Según Maurice Hauriou, padre de la Teoría de la Institución, “las instituciones nacen, viven y mueren jurídicamente”. Esta última circunstancia se impone cuando dejan de cumplir los servicios para los que fueron creadas “o se han corrompido”, de modo que “la confianza de la población se aparta de ellas”[1].
Cuando acaece tal indeseable evento, si las instituciones resisten el cambio necesario dejan de constituir factor de seguridad jurídica y estabilidad política y se tornan factor de inseguridad e inestabilidad. Por ello, una sociedad que quiere evitar conmociones, debe saber reconocer cuándo una institución gravitante ha dejado de cumplir su finalidad y proceder a su cambio, de acuerdo a las reglas del Estado de Derecho.
Este cuadro es el que, dramáticamente, presenta hoy carabineros. Conozco a miembros de esta institución, incluidos alumnos y alumnas, que son personas honorables, respetuosas del Derecho y ejemplos de responsabilidad en el servicio público. Pero, el problema no es de personas sino institucional y consiste en un proceso de autodestrucción irreversible, una herencia de la dictadura que, en democracia, no fuimos capaces de revertir.
En efecto, persiste y renace el espíritu de impunidad originado por la actuación criminal de miembros de Carabineros en dictadura, solo atenuada con las condenas recaídas en el proceso por el crimen de los Degollados, diez años después de los hechos.
Del mismo modo, situaciones antiéticas y corruptas, desde 1973, como la adquisición de palacios para la oficialidad (por ejemplo, el palacio Yarur de Viña del Mar) y excesos de granjerías a lo largo de la dictadura, favorecieron los escandalosos fraudes en que incurrió gran parte de la oficialidad, transcurridos casi treinta años de democracia, lo cual además, constituye un acicate para conductas indebidas de la suboficialidad.
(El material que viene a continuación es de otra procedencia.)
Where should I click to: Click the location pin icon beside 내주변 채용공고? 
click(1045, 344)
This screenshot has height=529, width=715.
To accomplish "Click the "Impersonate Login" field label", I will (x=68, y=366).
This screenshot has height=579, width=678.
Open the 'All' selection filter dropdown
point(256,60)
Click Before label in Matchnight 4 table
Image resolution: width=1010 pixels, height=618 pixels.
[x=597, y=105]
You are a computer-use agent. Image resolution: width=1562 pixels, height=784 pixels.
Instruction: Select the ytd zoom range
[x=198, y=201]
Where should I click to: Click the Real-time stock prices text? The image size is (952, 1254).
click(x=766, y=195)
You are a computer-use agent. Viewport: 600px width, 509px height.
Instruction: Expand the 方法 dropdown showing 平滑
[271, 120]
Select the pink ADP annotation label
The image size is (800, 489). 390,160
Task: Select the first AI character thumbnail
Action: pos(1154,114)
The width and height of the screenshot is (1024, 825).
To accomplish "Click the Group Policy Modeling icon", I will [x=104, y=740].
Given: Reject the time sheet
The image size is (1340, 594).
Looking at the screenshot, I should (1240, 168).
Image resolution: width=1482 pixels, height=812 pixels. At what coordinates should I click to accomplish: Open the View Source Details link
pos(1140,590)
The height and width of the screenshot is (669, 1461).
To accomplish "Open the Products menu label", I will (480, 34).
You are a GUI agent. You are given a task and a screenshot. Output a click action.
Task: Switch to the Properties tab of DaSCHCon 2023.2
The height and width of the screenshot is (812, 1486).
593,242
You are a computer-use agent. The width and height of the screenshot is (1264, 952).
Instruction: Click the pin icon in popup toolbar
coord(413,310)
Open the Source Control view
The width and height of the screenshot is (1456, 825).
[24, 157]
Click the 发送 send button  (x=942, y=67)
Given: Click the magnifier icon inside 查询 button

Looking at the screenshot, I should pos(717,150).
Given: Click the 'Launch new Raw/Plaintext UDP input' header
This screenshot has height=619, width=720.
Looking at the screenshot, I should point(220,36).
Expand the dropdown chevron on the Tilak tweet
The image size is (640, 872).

Durante estos decenio, se ha ido formando, además, una actitud corporativa de corte neofascista que conduce a la deliberación y lleva a indebidos actos de auto propaganda y desfiles con cantos no autorizados.
Esta actitud se extiende a la institución de los alguaciles, que actúan directamente en política, y al mundo familiar de carabineros, que niega o justifica, y hasta aplaude, actuaciones reñidas con la legalidad.
Por último, el país y el mundo han sido testigos, últimamente, de gravísimas y reiteradas violaciones de DDHH cometidas por efectivos del Cuerpo de carabineros, como jamás se había conocido en anteriores épocas democráticas.
Todo ello, sin duda, ha afectado, en grado sumo, la competencia y la eficacia de la institución para cumplir su función de prevención y persecución del delito.
En consecuencia, lo que cabe no es una “reforma” de Carabineros . Enterados noventa y dos años de existencia de esta institución otrora respetada nacional e internacionalmente, se impone la creación de una nueva policía de orden y seguridad, no militarizada, profesional, apolítica, obediente y dotada de cuadros profesionales renovado y de un nuevo plantel de formadores doctrinarios y técnicos. Obviamente, una tarea de esta magnitud debiese contar con asesoramiento internacional de países dotados de cuerpos policiales con las características señaladas.
Si en 1927, mediando la decisión política del presidente Carlos Ibáñez del Campo, Chile fue capaz de formar una policía en forma, hoy, cuando esa policía ya no cumple sus fines, es posible acometer una tarea análoga. Esperamos que el Consejo constituido por el Gobierno actúe, en este sentido, con visión de futuro.
[1] Maurice Hauriou, Principios de Derecho Público y Constitucional, Editorial Reus. Madrid, 1927, pp.83 y s.s.